Palm Beach Chemical Company, Inc., lent its automobile to William Charles May, an employee, to be used by him on a purely personal mission. While driving the car on the highway, with the knowledge and consent of the owner, May wrecked the vehicle, and his wife, a passenger, was injured. Mrs. May instituted suit against the owner of the car to recover damages for injuries resulting from the accident. The trial court dismissed the cause, on motion of the defendant, on the ground that to allow the wife to sue the owner for the negligence of her husband would be contrary to public policy. The plaintiff has appealed from this ruling.
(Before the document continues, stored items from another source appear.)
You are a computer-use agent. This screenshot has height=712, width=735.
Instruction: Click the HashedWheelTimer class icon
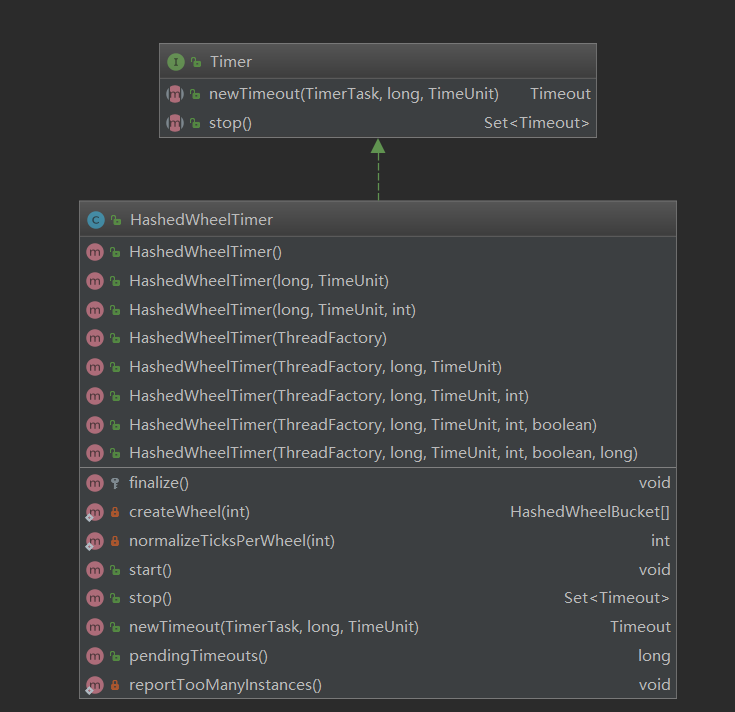click(x=95, y=220)
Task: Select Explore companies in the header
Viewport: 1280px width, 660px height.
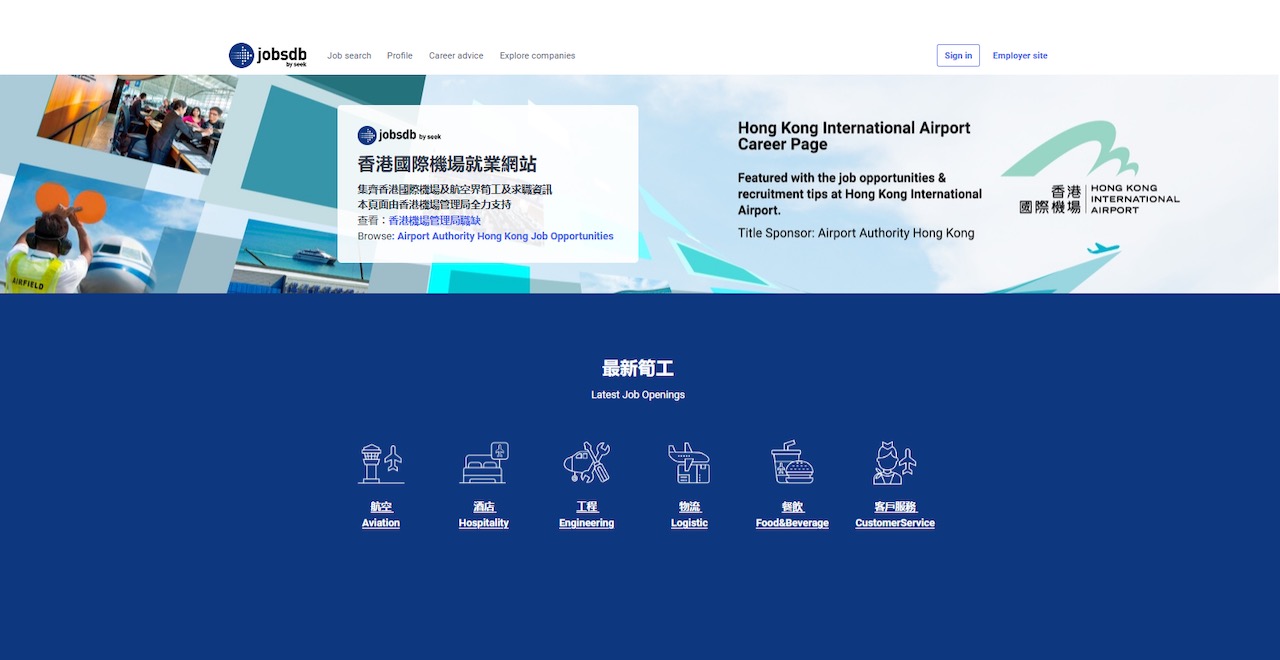Action: [537, 56]

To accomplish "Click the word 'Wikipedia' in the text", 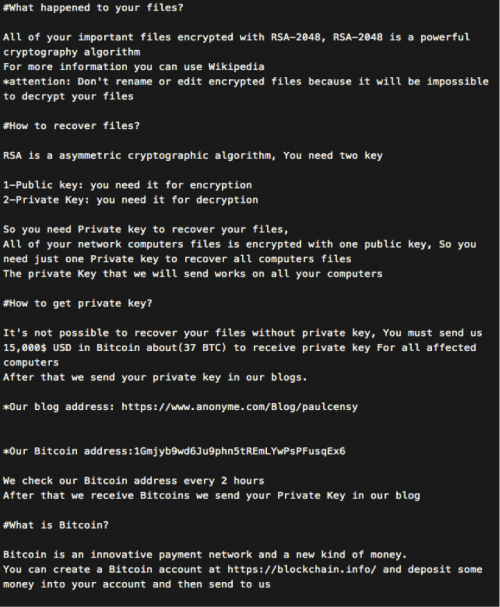I will [236, 67].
Assuming that the allegations of the complaint in the case are sufficient to show gross negligence-a point we do not decide because it was not ruled on in the court below-the question on the appeal is whether or not the plaintiff, who otherwise would have had a claim against the defendant, as the owner of the automobile, is precluded from maintaining the suit by reason of the fact that at the time of the accident the car was being operated by her husband.
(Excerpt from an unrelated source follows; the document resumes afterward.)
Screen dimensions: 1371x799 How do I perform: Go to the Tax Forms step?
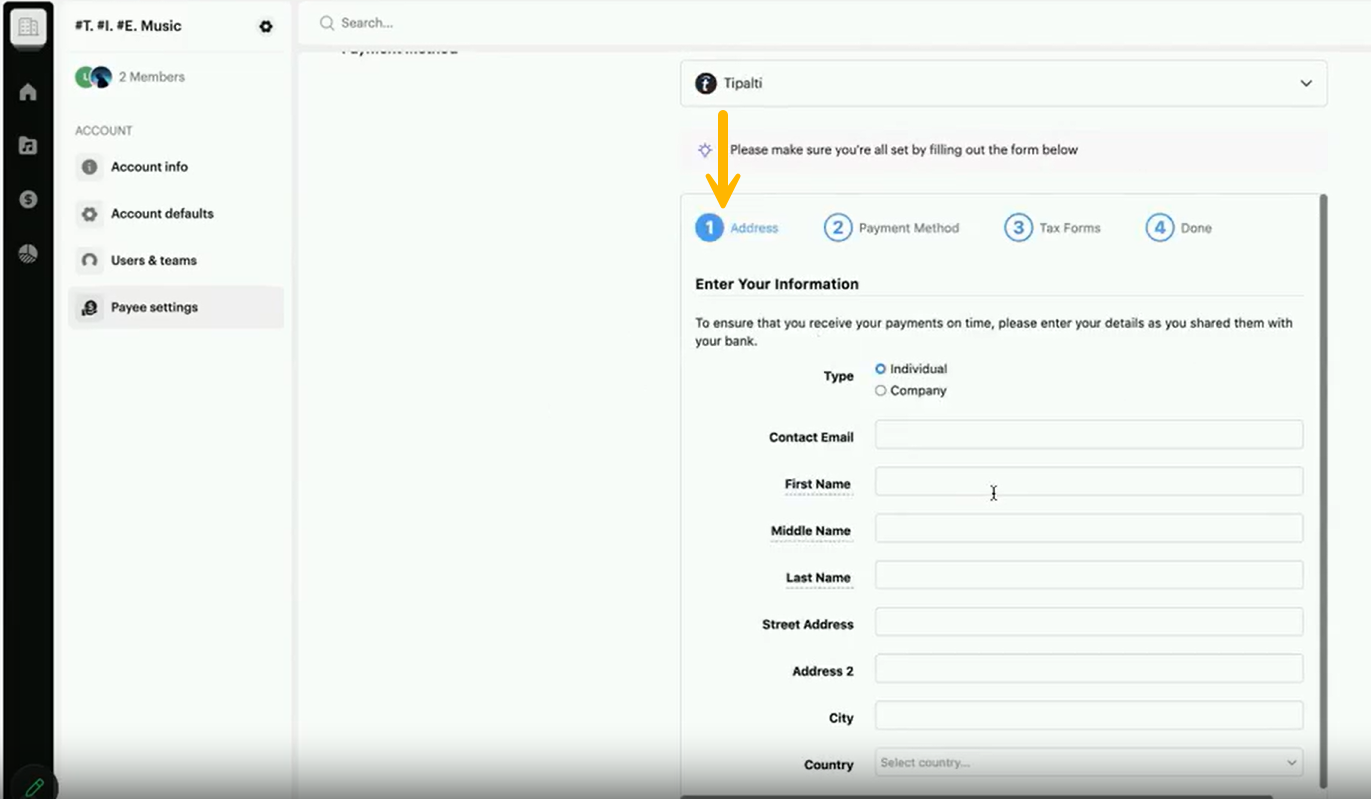[x=1053, y=228]
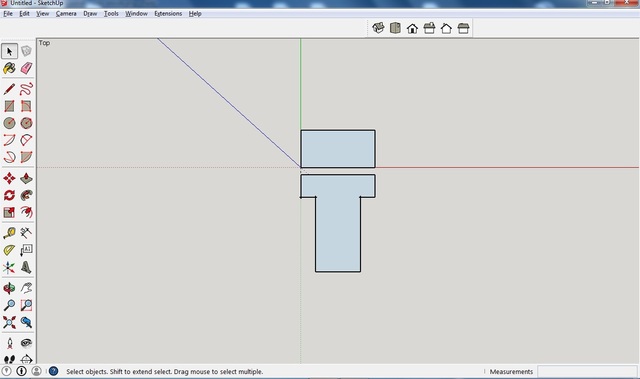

We have no decisions in this state that are directly controlling on the issue, and in other jurisdictions the holdings are in conflict.
Maine v. James Maine & Sons Co., 198 Iowa 1278, 201 N.W. 20, 22, 37 A.L.R. 161, decided in 1924, is a case wherein an employee of the defendant negligently operated the defendant's automobile and injured a passenger therein, his wife. It is shown by the opinion that at the time of the accident the driver was engaged in the business of the defendant and was acting within the scope of his employment. It is also shown that the passenger was riding in the car with the knowledge and consent of the defendant company. On these facts it was held, in a suit by the injured wife to obtain damages from the defendant, that the employer was not liable for personal injuries negligently inflicted by an employee upon the employee's wife, because under the law of Iowa the wife had no righ to action against her husband for such injuries. In reaching its conclusion the court stated: 'Where the driver is not liable, whether his freedom from liability arises from a want of negligence on his part, or from the existence of such a relation between himself and the person injured as to preclude any liability on his part for the injury, the statute does not, we think, create an independent liability on the part of the owner. * * * the statute * * * does not more than to impose upon the owner who consents to the use of his car a liability measured by the liability of the user himself; and that, where, for whatever reason, no liability exists on the part of the driver, none is imposed on the owner.'
Under a similar set of facts, but for a different reason, it was held, in Emerson v. Western Seed & Irrigation Co., 116 Neb. 180, 216 N.W. 297, 299, 56 A.L.R. 327, decided in 1927, that a wife who was injured by the negligent operation of an automobile being driven by her husband upon his employer's business could not maintain a suit against the employer. As reasons for the conclusion reached the court assigned the following: "The act of an employee, even in legal intendment, is not the act of his employer, unless the employer either previously directs the act to be done or subsequently ratifies it. For injuries caused by the negligent act of an employee not directed or ratified by the employer, the employee is liable because he committed the act which caused the injury, while the employer is liable not as if the act was done by himself, but because of the doctrine of respondeat superior, the rule of law which holds the master responsible for the negligent act of his servant, committed while the servant is acting within the general scope of his employment and engaged in his master's business. The primary liability to answer for such an act, therefore, rests upon the employee, and when the employer is compelled to answer in damages therefor he can recover over against the employee.' * * * If recovery may be had by the wife against the employer, and he in turn may recover from the husband-employee, then the family wealth remains the same save as diminished by the expenses of the litigation. It would seem that to permit a recovery against the employer results simply in countenancing an encircling movement where a frontal attack upon the husband is inhibited.'
In Schubert v. August Schubert Wagon Company, 249 N.Y. 253, 164 N.E. 42, 64 A.L.R. 293, a contrary conclusion was reached upon an essentially similar set of facts, the court saying:
* * *
'We are told that in the long run the consequences of upholding an action against the master may be to cast the burden on the husband, since the master, if not personally at fault, has a remedy over. * * *
Chase v. New Haven Waste Material Corporation, 1930, 111 Conn. 377, 150 A. 107, 68 A.L.R. 1497, involved a situation wherein the driver of a car negligently struck and injured his minor child while acting in the service of his employer. The right of the infant to recover from the employer for the negligent act of the servant was placed upon the following ground: 'The rule of respondeat superior makes not responsible for the act...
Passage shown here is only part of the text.